■ SOURCE PASSAGE ■
Showing posts with label heavy rain. Show all posts
Showing posts with label heavy rain. Show all posts

Sunday, May 12, 2019

The History of Shredding

Like you, I have a need to shred. I have a small shredder, was told when moving here that it was necessary when one's trash can sits one day per week out by the highway, but ten bags or about 60 pounds was too many papers to shred, and I'd always jam the teeth with more paper than it could hold so the motor overheated and quit, and the teeth should be sharpened, and stores asked me to pay for shredding per pound, and pay an upcharge should I want to witness it, so I kept the bags in the garage.

This rainy weekend's spring-cleaning highlight (pity me! I didn't leave the house otherwise) was a free "community shredding event" at the community center. Pop your car's trunk and they grab your plastic grocery bags, dump the papers into the mobile shredder (a huge trash truck) and return the bags. I had half-hoped, at 8:30 a.m., for doughnuts and coffee, a string quartet and communing. I wondered how shredding came to be and why my parents never went to shredding events.

The paper shredder was patented in 1909 but the patent holder never made one. During World War II a guy put secret papers through his pasta-cutting machine, and so was born the shredder that sits unused in my mudroom. Only the government and military shredded their papers until the 1980s when we all began feeling personally very important and courts ruled that people were allowed to paw through your trash.

Thursday, May 24, 2018

Every Storm is Different

It's May; spring storms are many, but I've learned from my up-close-and-personal point of view about how very differently nature cooks up each storm, no two alike. This one started overhead, with cumuli. Others approach from a distance, gray as a dull knife blade, on the western horizon. That usually means a storm lasting one day. Blue-gray means a thunderstorm, much more intense. South-western horizon, the very dark gray looks bad on radar but often peters out before it gets to foothill country. North-western horizon, cold, spattering rain. Greenish-gray, very serious conditions are approaching; unplug electronics, batten hatches. A storm coming into this part of Missouri from the east is very unnatural, usually the backlash of a Gulf or southern hurricane, and the wild animals get frantic.

Tuesday, March 27, 2018

A Rough Draft of Spring

March has been very gray, unusually gray, or was that my imagination? No, my neighbor Terri noticed it too, and we pined for spring sunshine, but day after day it's as dark at 9 in the morning as if it's 9 at night, and most of the time, raining. It's rained eight days out of the last ten. Even my dream last night included rain. I was out in the rain and found the dead body of a pileated woodpecker and began crying. Nice dream, huh? Thanks, March. It's raining now.

Yes, how many gray days occupied the month of March 2018? How many cloudy days have besieged us until we are all slightly crazy with traffic accidents all along I-44 every freaking day? Or let's put it another way; how many sunny ("clear") days have we had in March? I searched for the answer and found it here. Exactly ONE sunny day all month so far: Saturday, March 3. There's a sunny day predicted for Friday, March 30; that's the only other, if it happens. TWENTY-NINE days out of THIRTY-ONE this month were cloudy, mostly cloudy, partly cloudy, snowy, "T-storms," or scattered clouds.

■ LISTING ■
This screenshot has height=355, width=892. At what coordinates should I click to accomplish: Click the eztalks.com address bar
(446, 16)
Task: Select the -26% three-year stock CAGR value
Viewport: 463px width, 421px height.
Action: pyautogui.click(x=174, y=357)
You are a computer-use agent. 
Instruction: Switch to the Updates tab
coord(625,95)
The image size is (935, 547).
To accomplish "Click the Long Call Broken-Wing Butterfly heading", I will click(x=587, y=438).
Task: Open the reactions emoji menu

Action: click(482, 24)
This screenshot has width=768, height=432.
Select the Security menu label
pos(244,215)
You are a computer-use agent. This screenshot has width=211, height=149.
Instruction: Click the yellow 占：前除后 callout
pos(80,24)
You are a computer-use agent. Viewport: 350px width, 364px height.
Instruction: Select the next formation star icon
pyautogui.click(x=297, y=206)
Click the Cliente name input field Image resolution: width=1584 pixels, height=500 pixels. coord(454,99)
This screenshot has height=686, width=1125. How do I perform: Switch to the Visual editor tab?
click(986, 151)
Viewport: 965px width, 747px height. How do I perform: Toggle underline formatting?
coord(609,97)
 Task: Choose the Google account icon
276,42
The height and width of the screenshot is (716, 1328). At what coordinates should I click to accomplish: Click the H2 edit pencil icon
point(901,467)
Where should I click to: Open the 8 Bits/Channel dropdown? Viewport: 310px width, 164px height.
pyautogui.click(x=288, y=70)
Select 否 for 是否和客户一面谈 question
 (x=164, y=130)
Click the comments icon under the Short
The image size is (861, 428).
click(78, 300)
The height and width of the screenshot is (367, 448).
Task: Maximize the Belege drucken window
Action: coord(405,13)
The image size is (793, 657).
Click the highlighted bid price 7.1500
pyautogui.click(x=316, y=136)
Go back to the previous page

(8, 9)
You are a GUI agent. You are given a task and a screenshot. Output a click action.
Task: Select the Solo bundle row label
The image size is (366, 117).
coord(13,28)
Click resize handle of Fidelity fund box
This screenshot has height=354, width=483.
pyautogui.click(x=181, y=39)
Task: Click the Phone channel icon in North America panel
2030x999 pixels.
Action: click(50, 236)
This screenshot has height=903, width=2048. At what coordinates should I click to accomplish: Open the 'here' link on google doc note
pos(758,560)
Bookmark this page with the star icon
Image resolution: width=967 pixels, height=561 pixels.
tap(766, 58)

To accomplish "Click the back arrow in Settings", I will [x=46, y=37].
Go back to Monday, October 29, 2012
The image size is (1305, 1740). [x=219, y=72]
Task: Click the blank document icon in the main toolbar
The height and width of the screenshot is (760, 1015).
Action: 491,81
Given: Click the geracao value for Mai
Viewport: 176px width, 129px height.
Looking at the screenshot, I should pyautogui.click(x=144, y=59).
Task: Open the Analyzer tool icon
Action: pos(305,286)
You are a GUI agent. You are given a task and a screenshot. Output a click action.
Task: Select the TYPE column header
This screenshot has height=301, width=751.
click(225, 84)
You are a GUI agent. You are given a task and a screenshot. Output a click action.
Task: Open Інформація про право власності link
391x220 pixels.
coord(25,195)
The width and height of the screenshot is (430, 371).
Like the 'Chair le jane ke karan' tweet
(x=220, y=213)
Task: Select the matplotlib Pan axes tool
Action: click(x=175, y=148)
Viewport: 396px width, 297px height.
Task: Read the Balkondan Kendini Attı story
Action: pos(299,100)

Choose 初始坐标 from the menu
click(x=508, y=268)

■ TO DO ■
Write what comes next in the blog posts on shredding and spring weather, picking up right after the final sentence of the entry about the gray days of March.

■ REPLY ■
But before I learned this awful truth I woke the morning of the equinox, March 20, before sunrise, saw a blush of color in the east and excitedly thought, "I will take a picture of the sunrise and call it 'Spring Sunrise'!" and prepared my camera. Sunrises develop their color -- it's like stirring Crystal Light into a glass of water -- so I waited and snapped, anticipating more color, and what you see here, that little pinkish blush, faded and vanished beneath more gray, and since that day it's rained like all get-out. Yes, this is your "nature photo" for the month. I can't even remember what I did all this March except trying to see Black Panther on a Tuesday only to be told at the box office that the afternoon showing was all sold out.

Thursday, May 4, 2017

Stranded in Paradise

The creek rose and I saw I might be trapped at home for days by flooded roads, as in December 2015, if I didn't leave right now. I threw together electronics and chargers, boxed up the coffee machine and fled to a Fenton hotel where I have lived since Saturday night, waiting for the flooding here west and south of St. Louis to crest and recede. Tomorrow I will attempt to drive home.

I'd have stayed there if I didn't have important business in town Sunday, Monday, and Wednesday, worth paying the hotel bill for, and a hundred things to do online. As I've told you, during stormy weather the Internet satellite won't work, and there was no point in staying home without the Internet because that's how I do my jobs--except that there were hummingbirds who should be nectar-fed and baby bluebirds in the bluebird box.

Today I'm lounging in the room with its spiffy king-sized bed, a couch, microwave and fridge, an impressive TV, free breakfast and working with no distractions except maids knocking at the door to ask if I need something. (Yes, a martini and Cheetos. Unfortunately not available here.) I bought coral-colored roses to lighten it up a bit, and then received roses for doing a writing task. It does get a little bit solitary and the roses help.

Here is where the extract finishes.